Beyond the realms of WallStreetBets and the frenzy on much of social media, other hobbyist day traders, such a Joe Noble, a senior in management information systems at Iowa State, were both caught up in and by the rapid price changes and high energy of the moment.
“I kind of noticed separately,” Noble said. “I saw GME was at $25, so I purchased some shares. Then the next day I saw it hitting at $60.”
Noble said he bought more shares as the price increased and went along with the idea of holding, but ultimately ended up selling at $70, taking a loss.
Different narratives have emerged for motivations of traders who jumped into the fray, ranging from a drive for profit to an anti-establishment statement. Regardless of one’s reason, both Jensen and Orazem cautioned that taking positions in the market in this way can carry significant risk.
“Everyone is allowed to make statements in whatever way they want, whether…political or whatever motivations,” Jensen said. “But be careful putting real financial wealth into an investment that you’re not sure has real fundamental value.”
Orazem cautioned that trying to time a market bubble and get out before it bursts is a risky strategy because prices aren’t set in the market the way they are in a store.
The stock market is also complicated and can be tricky for novice investors to navigate.
“Before all of this happened, I thought I was getting a grip on how it worked,” Noble said. “It’s definitely important to learn about the stock market if you’re going to invest. Don’t gamble with any money you’re not willing to lose.”
While it remains to be seen what will be the long-term social and cultural implications of social media’s realization of its collective ability to move markets, the upheaval of recent weeks has garnered the attention of regulators and government officials, including recently confirmed Treasury Secretary Janet Yellen and the Securities and Exchange Commission.
As the hype and excitement move on to other bets, such as AMC, Nokia, silver futures and the cryptocurrency Dogecoin, Jensen said this can serve as a cautionary tale against trying to get rich quick in the stock market.
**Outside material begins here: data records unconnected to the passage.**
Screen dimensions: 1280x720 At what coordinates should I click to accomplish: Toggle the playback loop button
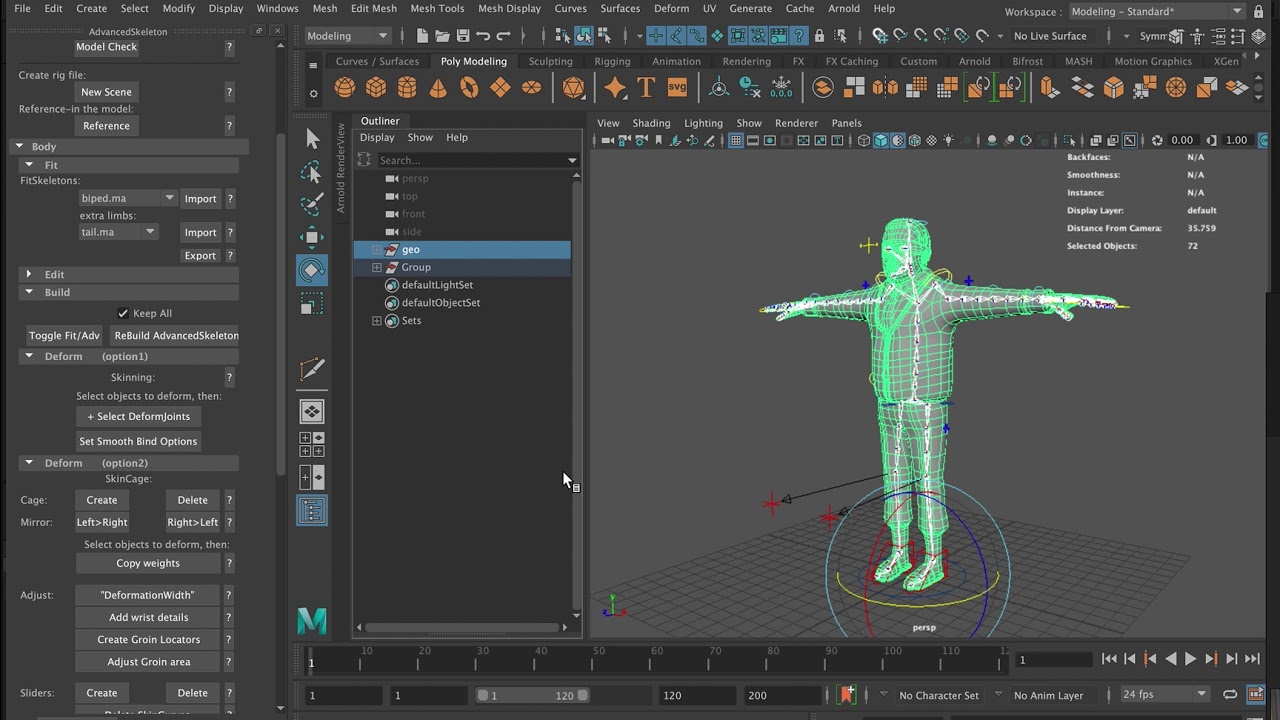tap(1230, 695)
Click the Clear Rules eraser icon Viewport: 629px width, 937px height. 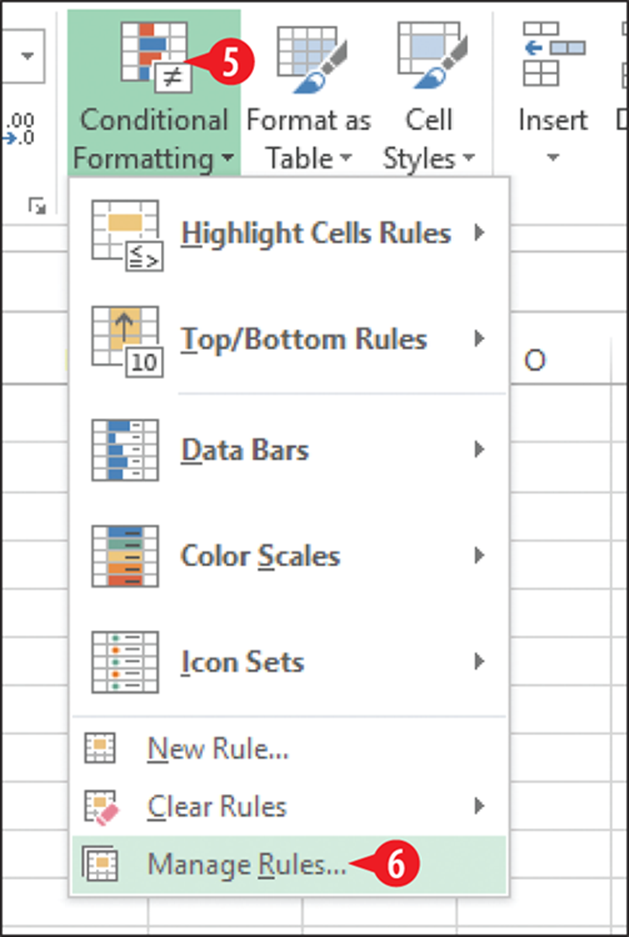[102, 806]
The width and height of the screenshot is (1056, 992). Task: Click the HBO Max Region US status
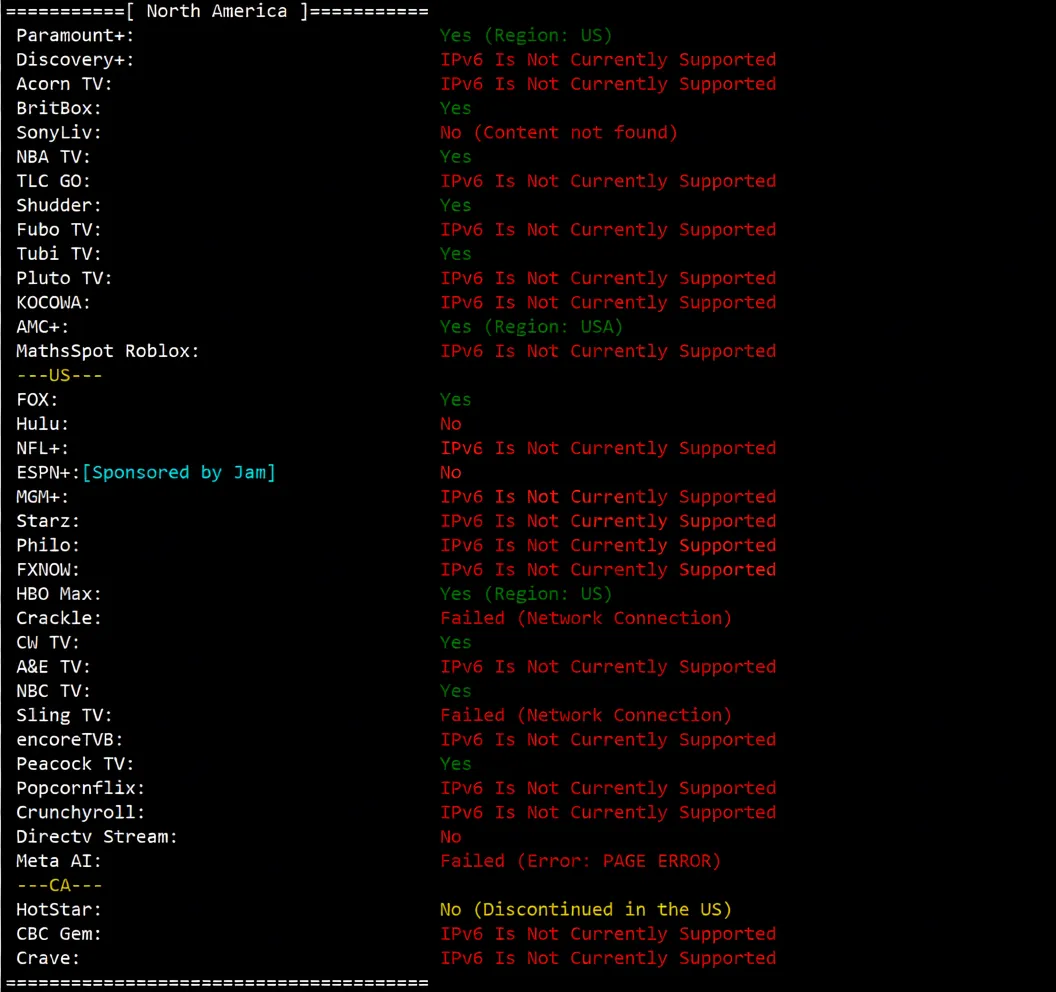point(531,593)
“When prices are driven away from their fundamental values, regardless of the reason for it, it often does not take them very long to reverse,” Jensen said.
If one’s reason for trading is political, seeking to make an anti-establishment statement against the behemoth institutions of Wall Street, Jensen has a more sobering takeaway.
“Even though there were financial institutions and hedge funds that likely lost a significant amount of money…the overwhelming majority of shares of GameStop were also owned by other financial institutions,” Jensen said. “The biggest winners were the institutions that originally held GameStop.”
The risk of loss remains unlikely to deter day traders and other investors from continuing to make bets in the stock market however.
“I would probably do it again,” Noble said. “For financial gain, now I know when to back out.”